Und dieses Warten des Propheten ist
durchdrungen, nicht so, wie heutzutage von
Konsum, sondern von einer brennenden
Sehnsucht. „Oh Heiland reis die Himmel auf,
herab, herab vom Himmel fleuß“, dieses alte
Lied ist diesem Bibeltext nachgedichtet.
Sehnsucht, Sehnsucht nach ein bisschen mehr
Himmel auf der Erde, ein bisschen mehr
Menschlichkeit und Gerechtigkeit und Frieden
und einer Heimat, die der Seele halt gibt. Nicht
mehr verloren sein im Exil, das war die
Sehnsucht damals.
Gilt das auch für uns heute? Viele können, wie
gesagt, mit dem christlichen Gottesglauben
nichts mehr anfangen. Schlechter geht es uns
deshalb nicht. Und wir sind vielleicht auch
solche, die gerne die Schuld bei anderen
suchen, wenn etwas nicht nach unserer Nase
geht. Aber leben wir auch in einem Exil, dass die
Sehnsucht stark werden lässt?
Natürlich leben wir in keinem Exil im wörtlichen
Sinn. Aber wenn Exil bedeutet, nicht mehr da
sein zu können, wo man hingehört, wir aber
eigentlich zu Gott gehören, dann kommt das
Leben im Exil bedrohlich nahe.
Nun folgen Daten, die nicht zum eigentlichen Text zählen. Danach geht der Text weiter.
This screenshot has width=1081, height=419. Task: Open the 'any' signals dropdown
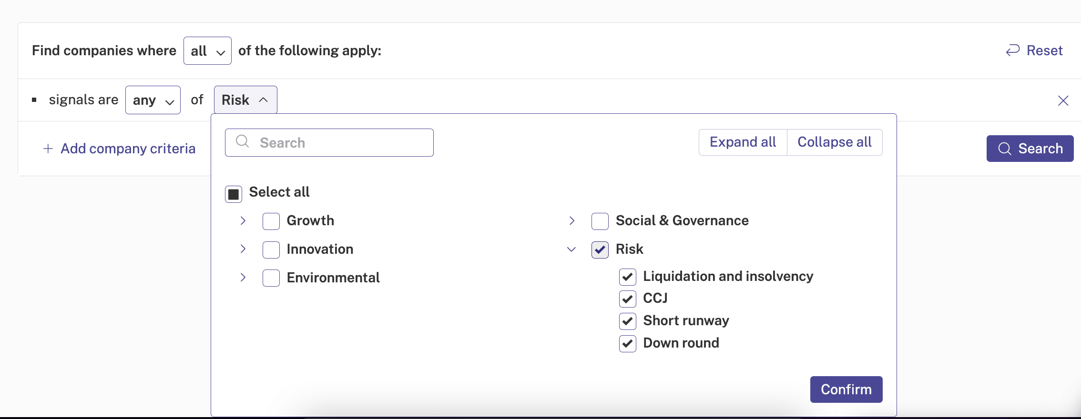tap(153, 100)
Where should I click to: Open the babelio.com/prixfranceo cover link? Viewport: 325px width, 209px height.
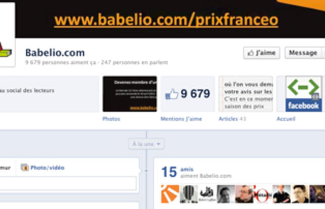click(166, 20)
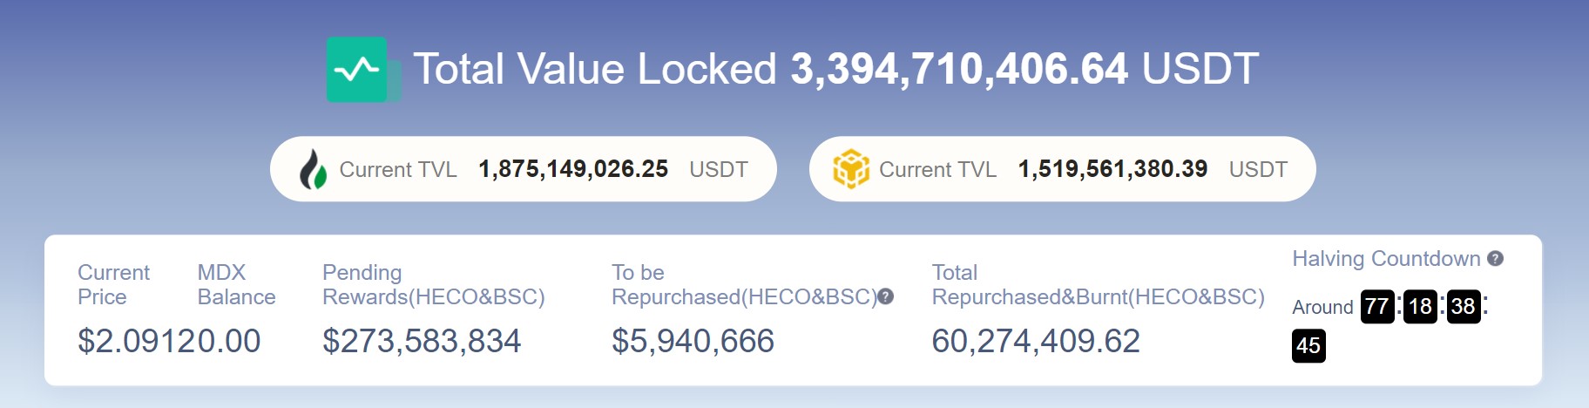Click the countdown hours box showing 18
Viewport: 1589px width, 408px height.
click(1420, 307)
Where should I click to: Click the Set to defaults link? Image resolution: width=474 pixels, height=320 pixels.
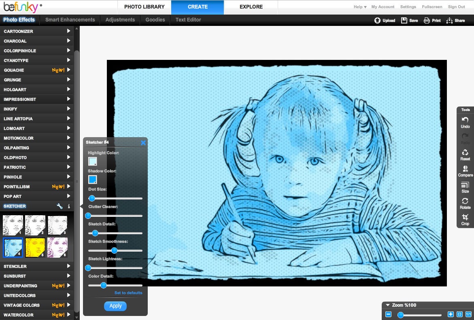pos(128,293)
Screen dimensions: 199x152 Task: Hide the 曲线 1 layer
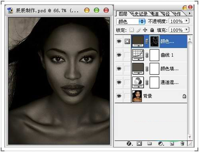tap(119, 55)
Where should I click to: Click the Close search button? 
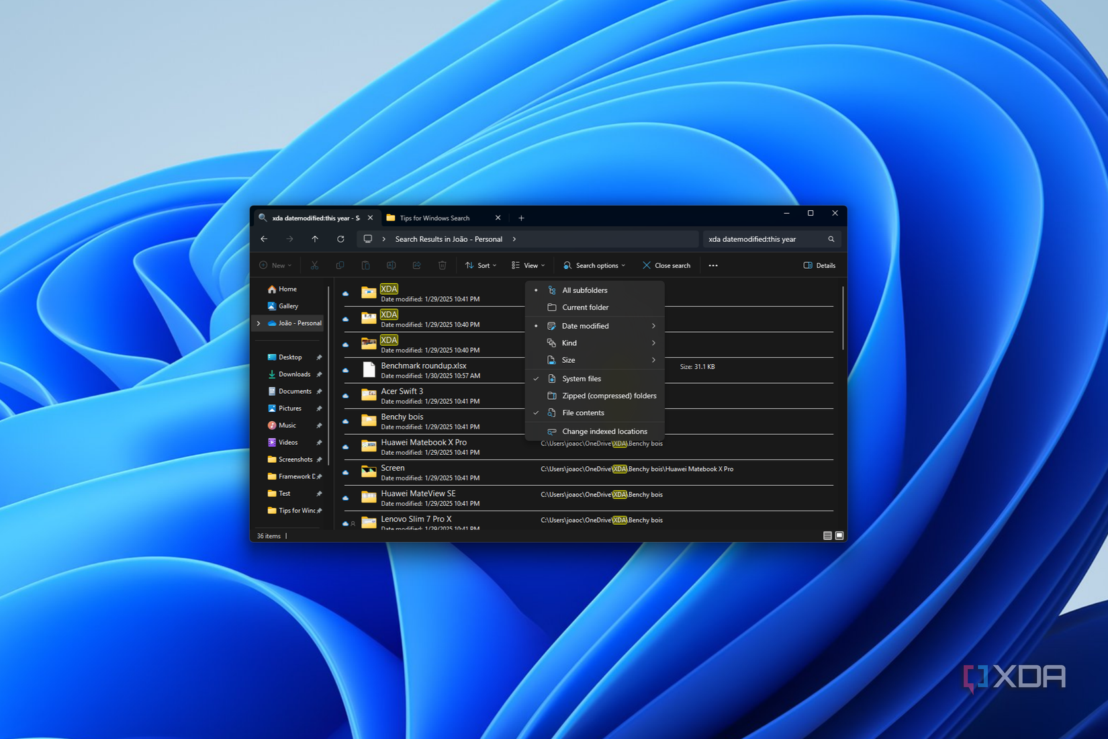tap(666, 265)
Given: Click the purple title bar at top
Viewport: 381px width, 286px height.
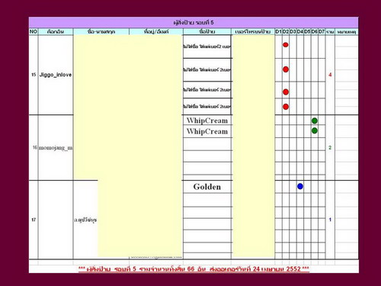Looking at the screenshot, I should click(x=194, y=23).
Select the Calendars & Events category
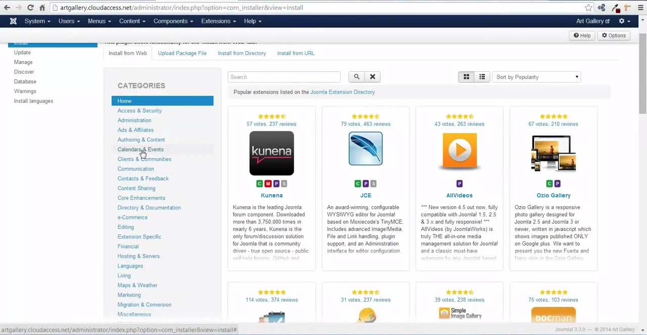The image size is (647, 335). tap(141, 150)
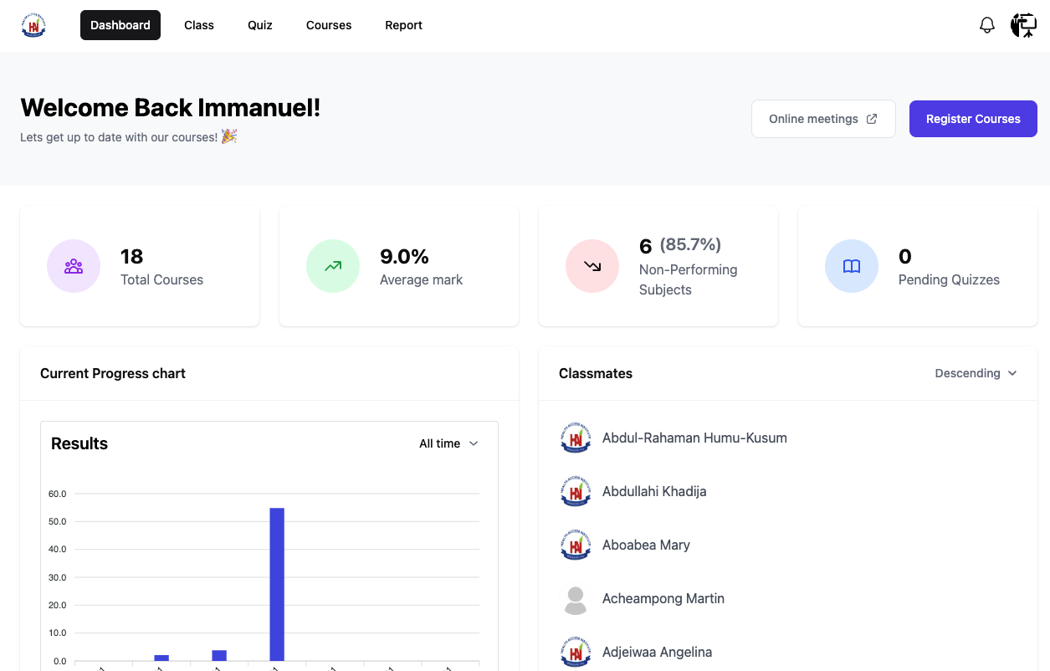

Das ist dann
vielleicht das Exil der Einsamkeit und
Verlassenheit, dem immer mehr Menschen
ausgesetzt sind, weil Liebe nicht mehr den Weg
findet sich darin auszudrücken, Zeit zu haben
für den anderen. Vielleicht ist es das Exil des
Urwalds, in dem unablässig mit den Ellbogen
gekämpft werden muss, um sich sein
Überlebensrecht zu bewahren. Vielleicht ist es
das Exil des Konsums, das nicht nur unser
Portemonnaie, sondern uns selber zu Zwergen
werden lässt gegenüber einem Gebirge an
Konsumgütern, ein Gebirge, aus dem es kein
Ausweg gibt, nur den Hunger nach immer mehr.
Und die Menschen, die nur noch am Computer
sitzen, keinen Kontakt mehr zu anderen haben
und die sogenannte virtuelle Welt für die
Wirklichkeit halten, ist das nicht auch eine Art
Exil, das Exil der großen Illusion?
Ich glaube, ein Exil kann viele Gesichter haben
und es steckt darin doch immer ein und
dasselbe, die Sehnsucht nach oder die Hoffnung
auf wirkliches Leben.
Aber wie ist das denn zu erreichen? Über
welche Hoffnung ist das zu erreichen?
Was bleibt denn zu hoffen, wenn die Hoffnung
auf Gott in die hinterste Reihe gesetzt oder
gleich ganz des Saales verwiesen wird? Worauf
soll man hoffen? Auf den Lottogewinn oder
darauf, möglichst viel Spaß zu haben im Leben
oder darauf, dass man nie von Neid zerfressen
wird, weil man selber derjenige ist, der immer
das dickere Auto fährt? Was gilt es zu hoffen?